Would you write out all of the entries below, exactly as they stand?
Top of SUPPLIED DATA
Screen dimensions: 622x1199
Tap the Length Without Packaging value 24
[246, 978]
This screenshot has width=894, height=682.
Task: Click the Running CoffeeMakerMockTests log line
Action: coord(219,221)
Bottom of SUPPLIED DATA
*REPLY TO THE TASK*:
Screen dimensions: 622x1199
Tap the Length Without Packaging value 24
[246, 978]
This screenshot has width=894, height=682.
Task: Click the Running CoffeeMakerMockTests log line
Action: coord(219,221)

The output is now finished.